Ils se sont fait vacciner. Ils en parlent

Malgré quelques effets indésirables comme la lourdeur du bras, le picotement au niveau de l’injection, comme tout vaccin, les Malgaches vivant à l’étranger n’ont pas hésité à avoir leur dose. Ils sont sortis fièrement protégés.

Fanja Saholiarisoa
Rija Andriamihantanirina de l'UNICEF Inde reçoit son vaccin contre COVID-19
Photo fournie
26 avril 2021

Ando Navalona Rasolomalala vacciné à Maurice

Ando a reçu son vaccin contre COVID-19, il porte son fils Antso
Ando, portant son fils dans ses bras, montre fièrement son carnet de vaccination, il a reçu son vaccin contre la C0VID-19

Ando Navalona Rasolomalala, marié et père de deux enfants est déjà vacciné contre la COVID-19. Il a reçu sa première dose le 05 avril à Hue Lien Center Ebène Maurice, l’île voisine de Madagascar.
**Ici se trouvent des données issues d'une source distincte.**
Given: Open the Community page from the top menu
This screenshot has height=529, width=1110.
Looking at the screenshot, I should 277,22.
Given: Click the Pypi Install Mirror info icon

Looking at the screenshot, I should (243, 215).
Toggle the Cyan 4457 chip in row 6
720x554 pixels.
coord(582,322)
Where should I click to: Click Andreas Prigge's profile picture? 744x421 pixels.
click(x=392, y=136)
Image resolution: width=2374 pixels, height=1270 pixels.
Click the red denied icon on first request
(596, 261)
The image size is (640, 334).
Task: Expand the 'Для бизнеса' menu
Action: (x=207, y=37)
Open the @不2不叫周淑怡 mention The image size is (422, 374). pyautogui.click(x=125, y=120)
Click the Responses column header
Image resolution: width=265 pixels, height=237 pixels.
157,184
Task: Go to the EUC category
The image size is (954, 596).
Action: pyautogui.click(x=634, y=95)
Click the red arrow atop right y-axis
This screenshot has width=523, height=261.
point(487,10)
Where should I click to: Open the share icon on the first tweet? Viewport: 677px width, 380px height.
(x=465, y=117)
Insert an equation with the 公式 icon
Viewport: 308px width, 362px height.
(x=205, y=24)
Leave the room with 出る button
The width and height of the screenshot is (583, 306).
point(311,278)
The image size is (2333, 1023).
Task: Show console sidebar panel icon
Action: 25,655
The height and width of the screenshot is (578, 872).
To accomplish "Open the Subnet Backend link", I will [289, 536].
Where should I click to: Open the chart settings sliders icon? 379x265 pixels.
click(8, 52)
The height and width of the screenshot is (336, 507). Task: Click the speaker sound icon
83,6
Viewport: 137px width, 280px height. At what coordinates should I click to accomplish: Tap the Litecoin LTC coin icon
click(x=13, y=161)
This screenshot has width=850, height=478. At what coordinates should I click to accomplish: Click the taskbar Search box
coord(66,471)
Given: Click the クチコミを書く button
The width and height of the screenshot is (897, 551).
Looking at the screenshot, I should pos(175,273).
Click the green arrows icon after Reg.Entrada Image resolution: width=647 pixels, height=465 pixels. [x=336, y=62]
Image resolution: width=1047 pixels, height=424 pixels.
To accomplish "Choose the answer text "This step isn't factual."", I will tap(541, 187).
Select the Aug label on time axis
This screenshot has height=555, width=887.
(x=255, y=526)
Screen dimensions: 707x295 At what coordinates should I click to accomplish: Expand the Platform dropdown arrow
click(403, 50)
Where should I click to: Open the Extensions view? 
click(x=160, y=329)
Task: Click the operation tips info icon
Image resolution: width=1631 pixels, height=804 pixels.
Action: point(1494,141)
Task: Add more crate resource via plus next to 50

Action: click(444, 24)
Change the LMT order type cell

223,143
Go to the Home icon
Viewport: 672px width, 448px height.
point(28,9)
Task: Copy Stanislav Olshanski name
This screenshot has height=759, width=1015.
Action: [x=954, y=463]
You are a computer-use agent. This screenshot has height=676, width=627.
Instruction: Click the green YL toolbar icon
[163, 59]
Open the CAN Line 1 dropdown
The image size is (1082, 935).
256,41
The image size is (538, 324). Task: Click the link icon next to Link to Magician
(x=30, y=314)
Ce passionné de sport et coach salarié à la fédération mauricienne de tennis depuis 2020 est tout fier de son certificat de vaccination. La deuxième dose lui sera administrée le 30 avril.

Etant un travailleur expatrié, il devait être vacciné. À Maurice, les travailleurs sont incités fortement à se faire vaccinés pour avoir une immunité collective après. Malgré la lourdeur qu’il a ressenti dans son bras pendant les 2 jours, Ando ne s’en plaint pas.

Pour Ando, la raison va au-delà de l’immunité mais pour sa protection d’abord. Il côtoie tous les jours des enfants au travail et pour protéger aussi les siens chez lui. « J'aimerai juste dire aux Malagasy de se faire vacciner sans tarder car c'est le dernier recours pour que la vie reprenne son cours normal et qu'on puisse vivre sans stress », conclut Ando.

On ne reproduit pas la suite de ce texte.